What many call Iowa was once one of Earth’s most biodiverse places. More recently it has lost much of that wildness along with considerable precious top soil. Air and water quality are degraded. The future of life here is compromised. But a vision now exists which provides reason for optimism.

Iowa consists of approximately 36 million acres. Much of that was previously developed for agricultural use, transportation routes, and urban centers. We have tragically over domesticated this place and now step back to make room for the unpredictable and the unfamiliar by restoring natural systems. We become more thoughtful regarding how our being here impacts life…present and future…human and beyond human. The state’s rural areas are redefined according to their highest and best use with agriculture’s most productive land (approximately 25%) managed in such a way that annual crops are harvested even as top soil is replenished.
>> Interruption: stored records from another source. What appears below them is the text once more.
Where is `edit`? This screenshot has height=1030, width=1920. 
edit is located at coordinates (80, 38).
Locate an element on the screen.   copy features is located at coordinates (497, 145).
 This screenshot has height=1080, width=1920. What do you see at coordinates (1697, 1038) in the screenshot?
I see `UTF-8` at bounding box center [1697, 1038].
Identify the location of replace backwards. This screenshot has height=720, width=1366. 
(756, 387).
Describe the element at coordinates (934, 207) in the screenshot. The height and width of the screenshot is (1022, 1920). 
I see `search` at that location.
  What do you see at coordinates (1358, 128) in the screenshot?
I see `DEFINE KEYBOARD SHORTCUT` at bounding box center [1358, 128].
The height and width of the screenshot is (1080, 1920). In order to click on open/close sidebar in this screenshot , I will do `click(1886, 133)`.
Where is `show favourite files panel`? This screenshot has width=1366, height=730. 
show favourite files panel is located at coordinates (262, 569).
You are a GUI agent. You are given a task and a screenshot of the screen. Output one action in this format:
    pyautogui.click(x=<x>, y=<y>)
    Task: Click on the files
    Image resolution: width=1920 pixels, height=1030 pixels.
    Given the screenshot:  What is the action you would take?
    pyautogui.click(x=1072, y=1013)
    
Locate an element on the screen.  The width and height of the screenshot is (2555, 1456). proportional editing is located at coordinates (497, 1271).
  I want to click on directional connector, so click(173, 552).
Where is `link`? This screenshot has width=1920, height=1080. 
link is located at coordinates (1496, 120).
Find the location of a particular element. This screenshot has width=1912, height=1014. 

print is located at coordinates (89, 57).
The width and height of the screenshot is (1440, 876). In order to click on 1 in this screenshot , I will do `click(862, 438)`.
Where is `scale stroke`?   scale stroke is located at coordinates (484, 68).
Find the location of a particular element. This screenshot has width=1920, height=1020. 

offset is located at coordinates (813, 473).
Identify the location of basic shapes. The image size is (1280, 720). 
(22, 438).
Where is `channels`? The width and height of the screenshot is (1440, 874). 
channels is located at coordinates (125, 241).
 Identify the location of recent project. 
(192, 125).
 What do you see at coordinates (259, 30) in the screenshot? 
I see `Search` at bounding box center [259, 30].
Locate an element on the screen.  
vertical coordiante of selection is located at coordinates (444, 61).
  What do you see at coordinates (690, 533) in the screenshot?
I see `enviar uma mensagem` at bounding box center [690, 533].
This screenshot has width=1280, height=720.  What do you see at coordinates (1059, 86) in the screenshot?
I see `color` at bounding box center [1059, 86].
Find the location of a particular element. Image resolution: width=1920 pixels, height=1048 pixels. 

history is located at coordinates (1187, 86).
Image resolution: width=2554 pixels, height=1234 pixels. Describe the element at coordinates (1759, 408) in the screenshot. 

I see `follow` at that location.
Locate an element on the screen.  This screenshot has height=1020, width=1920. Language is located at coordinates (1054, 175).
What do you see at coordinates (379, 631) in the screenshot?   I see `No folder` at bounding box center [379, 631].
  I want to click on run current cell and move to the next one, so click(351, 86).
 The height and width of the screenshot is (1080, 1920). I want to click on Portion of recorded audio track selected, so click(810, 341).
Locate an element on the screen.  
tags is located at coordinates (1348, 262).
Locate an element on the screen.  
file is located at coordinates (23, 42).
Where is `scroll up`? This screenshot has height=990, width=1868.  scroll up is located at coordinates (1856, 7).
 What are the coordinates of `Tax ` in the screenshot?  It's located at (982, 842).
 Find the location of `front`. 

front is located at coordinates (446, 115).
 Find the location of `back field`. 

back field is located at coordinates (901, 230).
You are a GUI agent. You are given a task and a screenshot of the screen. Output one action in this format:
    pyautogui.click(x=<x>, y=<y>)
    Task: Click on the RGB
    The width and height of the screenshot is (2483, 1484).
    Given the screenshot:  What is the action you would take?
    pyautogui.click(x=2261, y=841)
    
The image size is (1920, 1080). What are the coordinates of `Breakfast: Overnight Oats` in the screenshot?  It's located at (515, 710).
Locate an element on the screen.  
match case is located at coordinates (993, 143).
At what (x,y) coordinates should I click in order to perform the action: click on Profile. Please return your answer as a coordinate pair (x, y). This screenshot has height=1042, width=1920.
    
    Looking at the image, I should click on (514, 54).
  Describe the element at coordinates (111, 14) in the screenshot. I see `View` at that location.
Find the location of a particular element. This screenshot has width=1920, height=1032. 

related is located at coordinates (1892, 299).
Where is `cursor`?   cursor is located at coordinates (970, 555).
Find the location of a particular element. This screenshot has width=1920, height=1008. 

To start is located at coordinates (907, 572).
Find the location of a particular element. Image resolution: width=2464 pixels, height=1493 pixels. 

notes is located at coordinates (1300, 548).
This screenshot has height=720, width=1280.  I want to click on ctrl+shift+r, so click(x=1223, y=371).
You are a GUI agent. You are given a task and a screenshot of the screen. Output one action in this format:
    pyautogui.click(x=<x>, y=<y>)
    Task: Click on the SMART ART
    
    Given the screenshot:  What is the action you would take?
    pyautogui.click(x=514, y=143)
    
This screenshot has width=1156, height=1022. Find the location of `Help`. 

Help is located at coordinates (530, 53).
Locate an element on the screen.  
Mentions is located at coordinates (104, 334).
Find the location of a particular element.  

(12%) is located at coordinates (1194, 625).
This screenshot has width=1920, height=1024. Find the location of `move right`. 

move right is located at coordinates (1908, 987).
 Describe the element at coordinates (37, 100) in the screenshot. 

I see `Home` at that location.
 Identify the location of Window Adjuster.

Iowa’s steepest hillsides and most frequently flooding river bottoms (another 25%) are permanently in woodland, wetland, and grassland having no agricultural presence. The remaining 50% is in perennials which may be grazed, harvested, or burned. Across the state, people and product mobility are less important as we make peace with who we are and where we are. Unlike yesterday, citizens balance today with tomorrow by focusing on needs rather than wants. The trend toward centralization and complexity is reversed. Liberation abounds.

This is one state’s role in the BIG RIVER CONNECTIVITY Vision for a wilder, more beautiful, more biologically diverse, and a more enduring Mississippi River Watershed. Iowa is Ground Zero!